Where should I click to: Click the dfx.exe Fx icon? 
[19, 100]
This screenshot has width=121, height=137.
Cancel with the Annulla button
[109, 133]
________________
### Given problem:
Starting at the line that contains "This screenshot has width=121, height=137." and continuing through the end of the listing, write those lines again with "Cancel" swapped for "Close" and nothing else changed.

### Final result:
This screenshot has width=121, height=137.
Close with the Annulla button
[109, 133]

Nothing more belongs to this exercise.